2015 Will Be Remembered As A Historic Year For Women In Baseball

They broke MLB barriers for female coaches, players and announcers.
Justine Siegal shook hands with former Oakland A's player Hideki Matsui before she threw batting practice to the team in 2011. This fall, the A's made Siegal the first woman to coach for a MLB team.
Justine Siegal shook hands with former Oakland A's player Hideki Matsui before she threw batting practice to the team in 2011. This fall, the A's made Siegal the first woman to coach for a MLB team.
Kyodo/AP

This fall, as Becky Hammon prepared for her second season as an assistant coach with the NBA's San Antonio Spurs and the Arizona Cardinals made Jen Welter the first woman to coach for an NFL team, it seemed like Major League Baseball had fallen behind its two largest competitors in welcoming women to the coaching ranks.

The league has become more conscious of diversity on all fronts -- the possibility that it might enter the 2016 season without an African-American coach sounded alarm bells before the hiring of Dusty Baker in Washington and, this week, Dave Roberts in Los Angeles. So there was no question that Major League Baseball was trying to expand roles for women, too, the president of Minor League Baseball told The Huffington Post in September.

"Somewhere, somebody is trying to figure out how we're going to get the first female [general manager], the first female coach," Pat O'Conner said at the time. "I can tell you it's a priority -- diversity from all angles."

Still, there wasn't much optimism -- from O'Conner or others who had tracked the history of women in baseball -- that change would happen soon.

But a few weeks later, the moment came: The Oakland A's hired Justine Siegal, a former collegiate and independent league coach, to work the fall instructional league in Arizona. Siegal was the first woman ever hired to coach for an MLB franchise, and even if it was only for the short fall season, which gives minor leaguers a chance to put in extra work before the winter, it was progress.

"This has been a wonderful moment and a long-deserved moment in history when women are getting their chance to coach in professional sports," Siegal told HuffPost this week. "I think the American consciousness is ready for more females in positions of sports leadership."

» RECORDS PROVIDED
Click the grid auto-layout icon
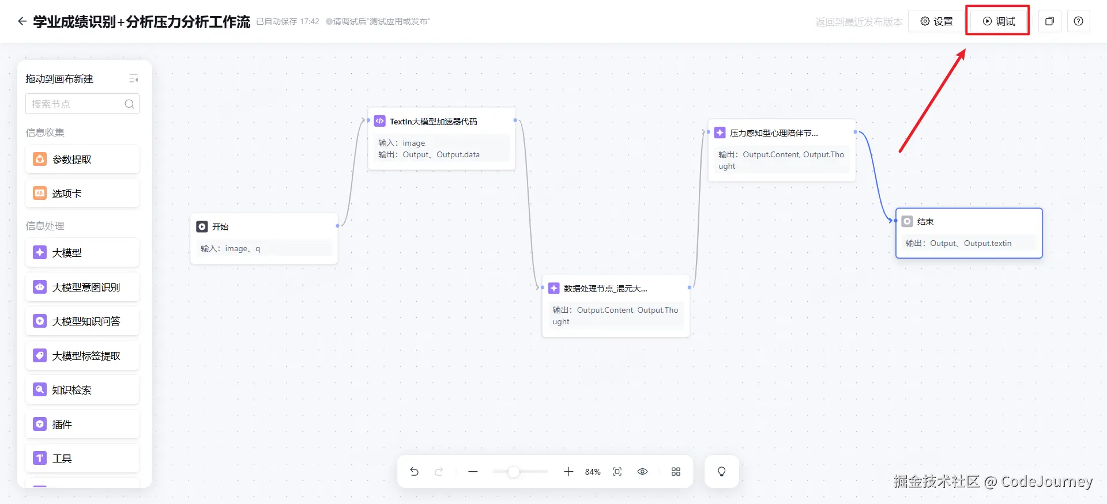Screen dimensions: 1107x504 click(x=676, y=472)
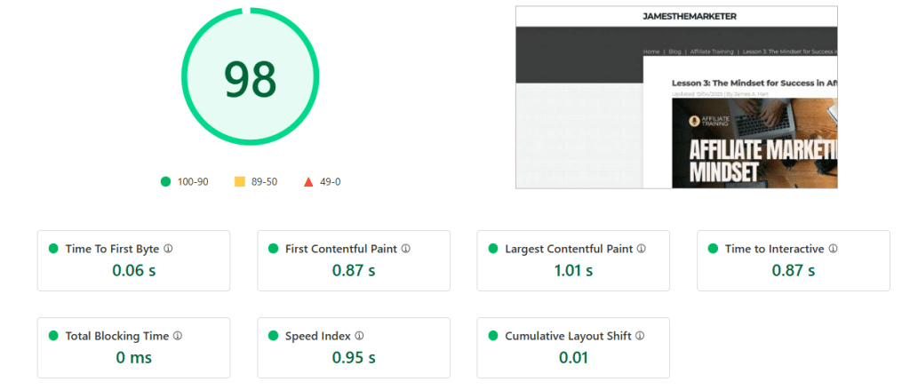The height and width of the screenshot is (390, 910).
Task: Select the 98 performance score gauge
Action: point(250,76)
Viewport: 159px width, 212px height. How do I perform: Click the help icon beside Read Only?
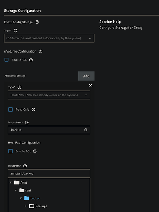pos(33,109)
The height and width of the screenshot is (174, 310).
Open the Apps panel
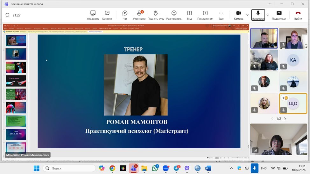pyautogui.click(x=205, y=15)
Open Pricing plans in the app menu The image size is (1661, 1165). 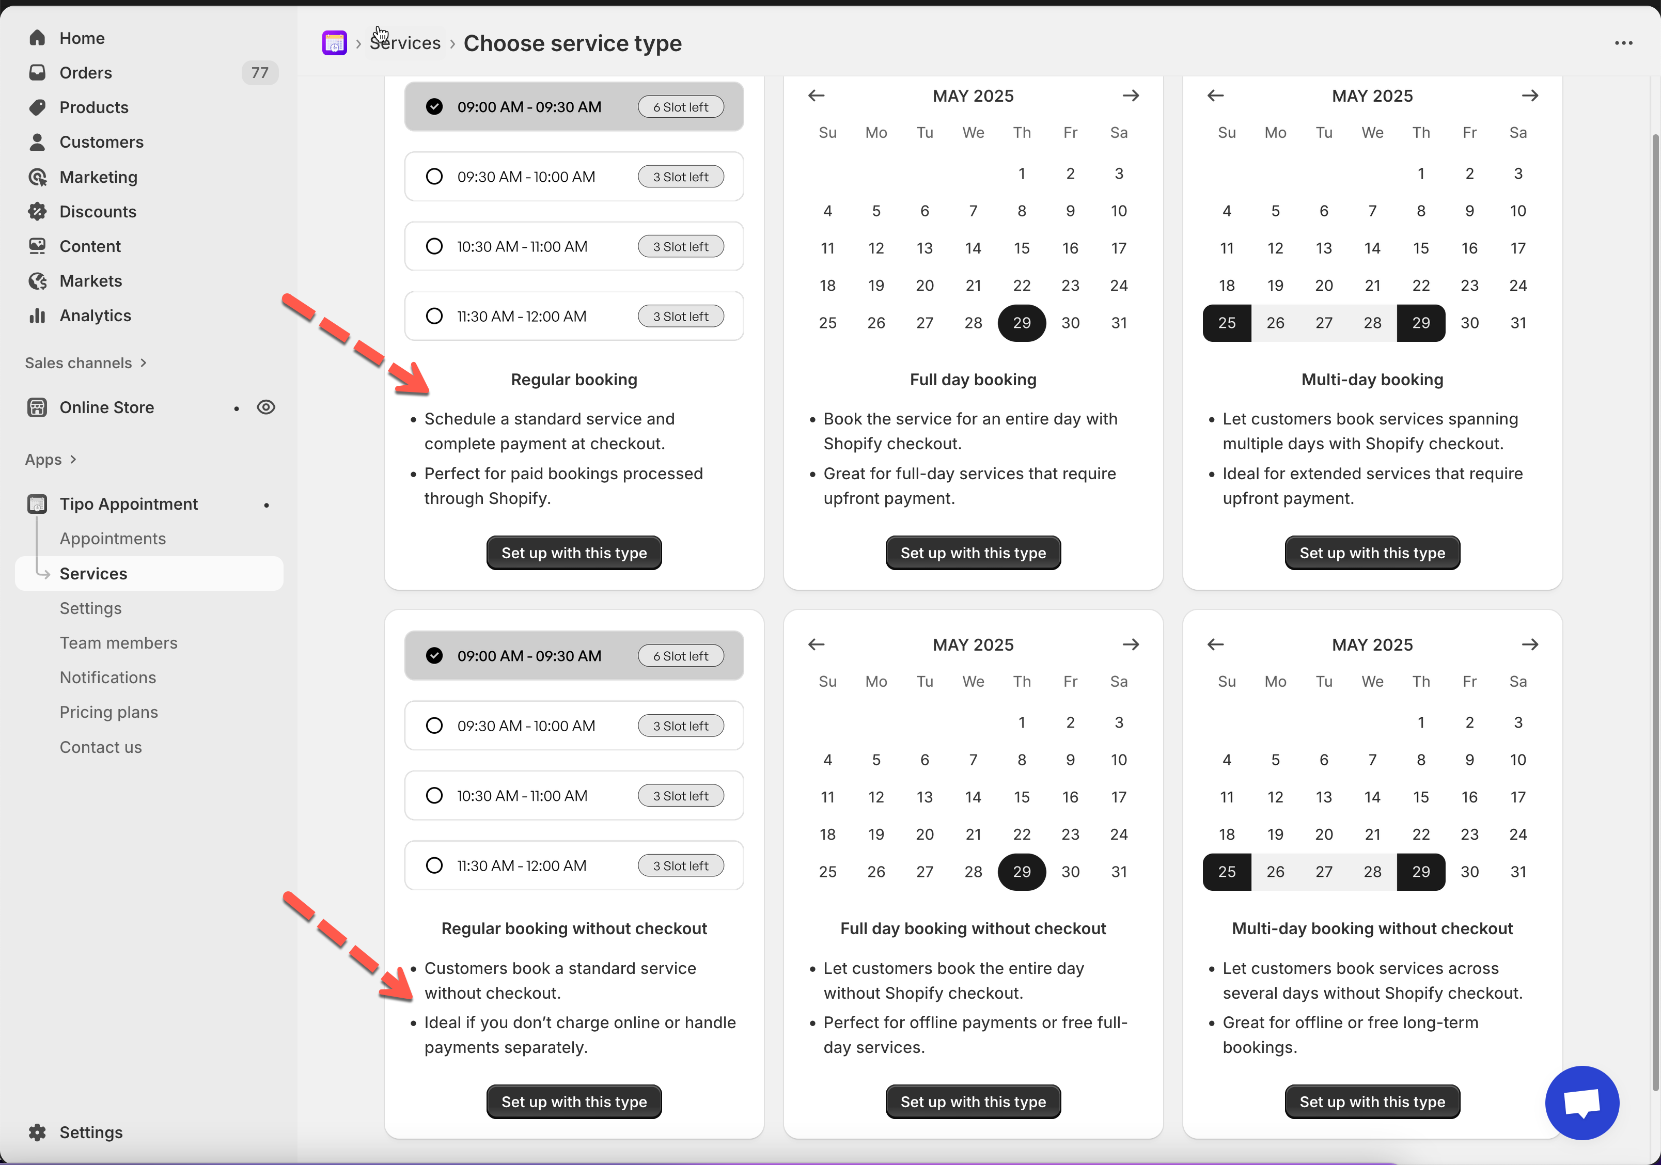(x=109, y=712)
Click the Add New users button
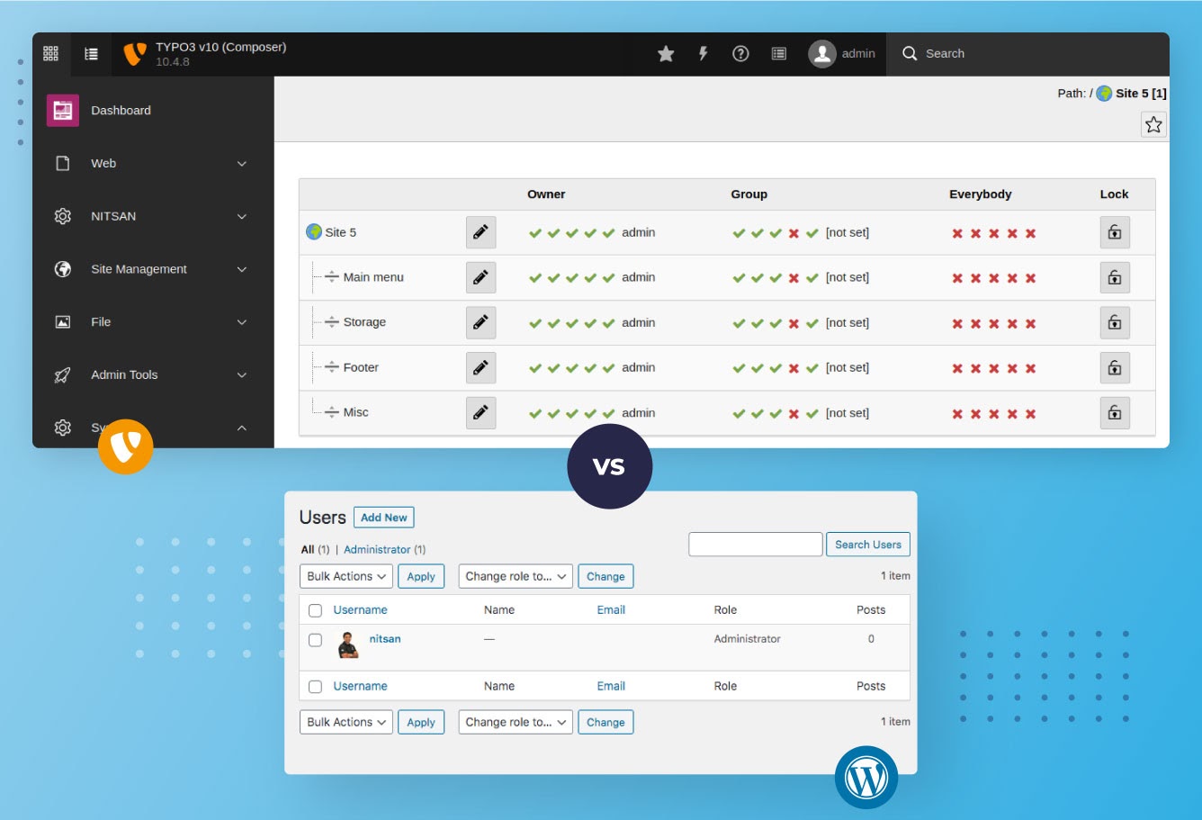Viewport: 1202px width, 820px height. [384, 518]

» YOUR OBJECTIVE
From the article on women in baseball, reproduce the passage from "The league has" to "Post in September." word for word.

» EXPECTED OUTPUT
The league has become more conscious of diversity on all fronts -- the possibility that it might enter the 2016 season without an African-American coach sounded alarm bells before the hiring of Dusty Baker in Washington and, this week, Dave Roberts in Los Angeles. So there was no question that Major League Baseball was trying to expand roles for women, too, the president of Minor League Baseball told The Huffington Post in September.